Be Box CLI and security issues

An interesting insight into the Be Box, and how much functionality is lurking behind the simple face is what I found here, stating that the box is a dressed down version of a Speedtouch 780WL, and therefore much more capable than the web interface suggests.

This made me curious, and I did a google search on the topic, and I found a variety of CLI commands and some good explanations on the adsl2forum. Finally I took a look into the CLI reference for the 780WL, which the Be Box is based on. This does reveal the whole complexity of the commands that the little box offers.

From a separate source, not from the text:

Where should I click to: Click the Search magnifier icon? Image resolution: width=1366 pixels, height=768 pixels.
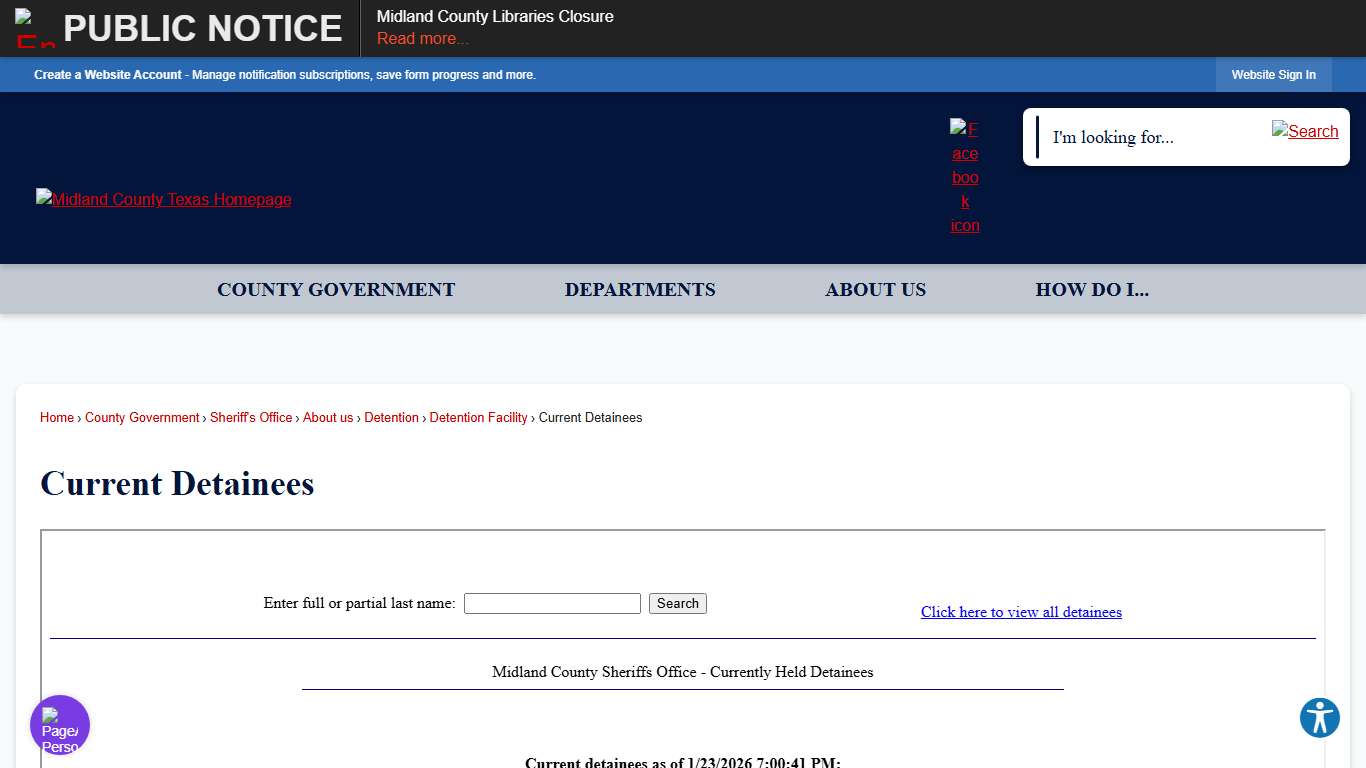point(1304,131)
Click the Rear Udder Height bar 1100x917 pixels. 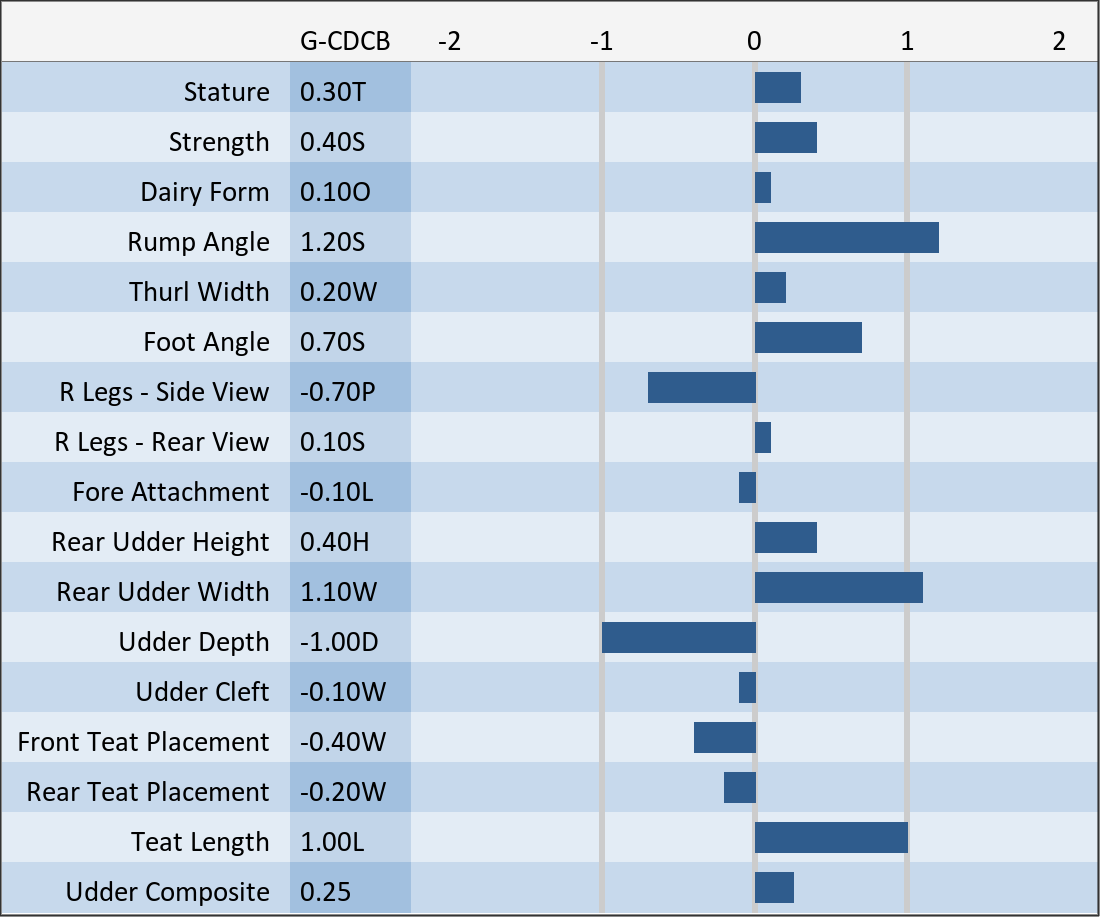[x=785, y=538]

So far so good. But careful readers of above links will also discover that there are a couple of weird security issues which are hidden in the default settings of the router. The services ftp, https and telnet are exposed to the WAN by default, and on top of that there are some users stored in the settings, which are not visible through the web interface:

_{Administrator}=>user list
User    Flags Role
----    ----- ----
Administrator   U Administrator
tech    R TechnicalSupport
BeTech     TechnicalSupport 

The suspicion that tech and BeTech always have the same password, so the Be guys can telnet into your router quietly, might not be to far off? This means that the door is open to an easy attack for everyone.

To anyone who's using the BeBox, I recommend to remove those users, change the Administrator password and, if not needed, disable the telnet, ftp and https services for the WAN. The easiest way to do this is exporting the settings to an ini file, edit them and then re-import them.